* TASK DESCRIPTION
Begin with the line where "Image resolution: width=669" appears. Set down that line and the rest of the records below it exactly as given.

++++ PROVIDED MATERIAL

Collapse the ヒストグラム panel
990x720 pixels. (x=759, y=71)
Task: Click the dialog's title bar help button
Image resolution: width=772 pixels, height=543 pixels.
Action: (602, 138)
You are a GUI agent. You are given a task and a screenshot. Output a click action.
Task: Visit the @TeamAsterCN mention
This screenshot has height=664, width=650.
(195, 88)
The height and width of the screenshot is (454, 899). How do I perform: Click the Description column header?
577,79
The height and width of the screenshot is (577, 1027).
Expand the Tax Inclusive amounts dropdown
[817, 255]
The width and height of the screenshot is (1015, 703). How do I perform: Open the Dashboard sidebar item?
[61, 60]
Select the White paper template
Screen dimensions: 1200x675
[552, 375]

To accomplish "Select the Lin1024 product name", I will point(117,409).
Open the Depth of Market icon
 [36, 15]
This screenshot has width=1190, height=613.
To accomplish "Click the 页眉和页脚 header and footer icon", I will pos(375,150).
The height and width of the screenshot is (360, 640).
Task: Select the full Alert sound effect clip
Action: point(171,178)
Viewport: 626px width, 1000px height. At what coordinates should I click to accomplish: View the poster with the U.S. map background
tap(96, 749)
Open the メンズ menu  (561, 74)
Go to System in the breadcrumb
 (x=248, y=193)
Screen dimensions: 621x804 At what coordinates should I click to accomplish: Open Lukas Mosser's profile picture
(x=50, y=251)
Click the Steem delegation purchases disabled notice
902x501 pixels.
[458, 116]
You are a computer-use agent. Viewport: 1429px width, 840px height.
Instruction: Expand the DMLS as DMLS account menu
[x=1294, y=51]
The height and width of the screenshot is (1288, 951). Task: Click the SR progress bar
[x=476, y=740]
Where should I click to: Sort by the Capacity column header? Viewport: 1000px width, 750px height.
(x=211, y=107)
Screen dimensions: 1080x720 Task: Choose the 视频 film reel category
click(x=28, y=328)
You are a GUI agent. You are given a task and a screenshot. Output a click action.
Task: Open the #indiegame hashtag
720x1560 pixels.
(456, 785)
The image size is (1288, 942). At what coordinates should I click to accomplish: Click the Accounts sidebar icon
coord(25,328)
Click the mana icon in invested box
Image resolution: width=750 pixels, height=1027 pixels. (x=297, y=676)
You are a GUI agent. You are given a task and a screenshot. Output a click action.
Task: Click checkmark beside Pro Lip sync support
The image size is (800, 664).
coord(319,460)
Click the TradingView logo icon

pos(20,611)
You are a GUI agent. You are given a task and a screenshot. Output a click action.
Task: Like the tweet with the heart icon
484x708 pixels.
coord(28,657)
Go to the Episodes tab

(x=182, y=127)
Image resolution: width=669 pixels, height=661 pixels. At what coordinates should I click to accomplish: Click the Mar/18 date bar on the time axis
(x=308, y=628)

++++++++

* EXERCISE ANSWER
Image resolution: width=669 pixels, height=661 pixels. At what coordinates should I click to accomplish: Click the Mar/18 date bar on the time axis
(x=308, y=628)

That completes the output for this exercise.